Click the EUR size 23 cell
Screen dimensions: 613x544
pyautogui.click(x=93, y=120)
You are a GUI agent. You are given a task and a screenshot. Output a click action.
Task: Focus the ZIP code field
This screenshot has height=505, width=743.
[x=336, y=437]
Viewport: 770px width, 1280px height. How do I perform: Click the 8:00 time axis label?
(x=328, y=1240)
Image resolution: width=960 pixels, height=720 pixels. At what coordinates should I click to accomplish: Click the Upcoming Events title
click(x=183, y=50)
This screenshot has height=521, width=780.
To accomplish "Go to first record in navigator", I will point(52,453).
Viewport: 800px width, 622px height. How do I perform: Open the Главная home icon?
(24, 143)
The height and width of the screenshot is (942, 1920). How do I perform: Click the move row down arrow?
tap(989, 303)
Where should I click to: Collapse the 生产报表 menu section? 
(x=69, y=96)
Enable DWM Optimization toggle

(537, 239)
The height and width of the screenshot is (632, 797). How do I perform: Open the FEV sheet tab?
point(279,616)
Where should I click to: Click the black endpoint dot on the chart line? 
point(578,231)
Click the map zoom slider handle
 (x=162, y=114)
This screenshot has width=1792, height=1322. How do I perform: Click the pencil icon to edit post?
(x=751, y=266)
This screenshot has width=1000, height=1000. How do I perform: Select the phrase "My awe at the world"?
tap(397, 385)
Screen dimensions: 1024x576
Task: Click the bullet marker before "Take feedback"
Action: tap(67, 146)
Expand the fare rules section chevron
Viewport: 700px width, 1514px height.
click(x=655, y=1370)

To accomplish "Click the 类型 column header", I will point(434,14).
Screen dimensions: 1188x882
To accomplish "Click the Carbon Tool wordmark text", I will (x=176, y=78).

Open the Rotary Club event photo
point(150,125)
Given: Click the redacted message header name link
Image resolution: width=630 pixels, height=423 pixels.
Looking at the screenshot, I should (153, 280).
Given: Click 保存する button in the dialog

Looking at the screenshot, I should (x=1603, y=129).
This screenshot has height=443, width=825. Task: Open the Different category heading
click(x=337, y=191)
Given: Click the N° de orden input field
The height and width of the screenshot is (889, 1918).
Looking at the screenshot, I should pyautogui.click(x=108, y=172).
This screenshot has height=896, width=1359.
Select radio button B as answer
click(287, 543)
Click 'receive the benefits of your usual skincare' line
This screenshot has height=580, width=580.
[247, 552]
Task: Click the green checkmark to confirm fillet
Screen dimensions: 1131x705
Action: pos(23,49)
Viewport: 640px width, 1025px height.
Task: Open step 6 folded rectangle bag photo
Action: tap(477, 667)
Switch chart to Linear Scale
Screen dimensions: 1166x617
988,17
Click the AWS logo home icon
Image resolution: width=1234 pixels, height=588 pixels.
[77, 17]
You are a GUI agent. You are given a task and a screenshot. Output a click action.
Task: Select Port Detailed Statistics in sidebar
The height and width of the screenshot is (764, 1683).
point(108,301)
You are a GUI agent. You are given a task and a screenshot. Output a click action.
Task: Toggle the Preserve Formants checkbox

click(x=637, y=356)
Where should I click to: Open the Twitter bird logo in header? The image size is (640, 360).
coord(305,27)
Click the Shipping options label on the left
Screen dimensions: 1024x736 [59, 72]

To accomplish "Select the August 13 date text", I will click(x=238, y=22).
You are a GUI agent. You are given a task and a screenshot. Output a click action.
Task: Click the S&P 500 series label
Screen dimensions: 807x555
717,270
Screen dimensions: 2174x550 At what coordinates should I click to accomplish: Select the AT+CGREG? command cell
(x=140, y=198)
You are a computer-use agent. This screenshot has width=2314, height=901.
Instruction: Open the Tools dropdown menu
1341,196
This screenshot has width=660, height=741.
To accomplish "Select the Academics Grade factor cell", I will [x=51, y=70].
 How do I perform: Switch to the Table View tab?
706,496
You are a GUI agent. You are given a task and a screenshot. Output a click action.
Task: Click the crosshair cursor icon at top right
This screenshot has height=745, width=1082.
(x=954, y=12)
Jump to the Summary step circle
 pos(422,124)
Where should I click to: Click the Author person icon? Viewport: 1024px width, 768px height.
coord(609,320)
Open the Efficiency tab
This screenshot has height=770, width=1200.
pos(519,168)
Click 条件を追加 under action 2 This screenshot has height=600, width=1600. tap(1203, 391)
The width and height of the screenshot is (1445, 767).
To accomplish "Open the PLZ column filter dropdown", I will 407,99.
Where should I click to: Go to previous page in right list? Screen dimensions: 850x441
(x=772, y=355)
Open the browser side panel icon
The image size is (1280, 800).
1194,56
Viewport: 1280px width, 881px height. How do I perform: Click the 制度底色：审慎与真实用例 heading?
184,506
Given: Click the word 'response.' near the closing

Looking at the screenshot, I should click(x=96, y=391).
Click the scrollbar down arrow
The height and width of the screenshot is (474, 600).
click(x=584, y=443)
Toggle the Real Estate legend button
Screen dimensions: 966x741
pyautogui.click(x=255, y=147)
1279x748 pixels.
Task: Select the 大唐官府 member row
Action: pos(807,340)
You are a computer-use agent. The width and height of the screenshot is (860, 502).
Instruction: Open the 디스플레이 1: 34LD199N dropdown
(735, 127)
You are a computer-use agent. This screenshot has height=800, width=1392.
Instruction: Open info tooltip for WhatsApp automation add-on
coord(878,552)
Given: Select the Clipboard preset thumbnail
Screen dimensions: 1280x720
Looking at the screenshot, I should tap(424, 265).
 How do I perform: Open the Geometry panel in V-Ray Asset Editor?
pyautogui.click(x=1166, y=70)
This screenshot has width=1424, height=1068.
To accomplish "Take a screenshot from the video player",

__Required work__
The number of lines in the listing above that contain "column" is all that should be stated.

__Reply to the task__
2